### WORK INSTRUCTION
Retype the data below in full, keeping every character as it is.

(WORKING DATA Opens)

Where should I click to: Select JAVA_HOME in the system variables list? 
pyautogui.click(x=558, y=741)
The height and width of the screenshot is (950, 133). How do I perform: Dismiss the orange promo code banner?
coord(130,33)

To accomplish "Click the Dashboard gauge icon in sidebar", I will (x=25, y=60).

(WORKING DATA Closes)

### EXPECTED OUTPUT
Where should I click to: Select JAVA_HOME in the system variables list? 
pyautogui.click(x=558, y=741)
The height and width of the screenshot is (950, 133). How do I perform: Dismiss the orange promo code banner?
coord(130,33)

To accomplish "Click the Dashboard gauge icon in sidebar", I will (x=25, y=60).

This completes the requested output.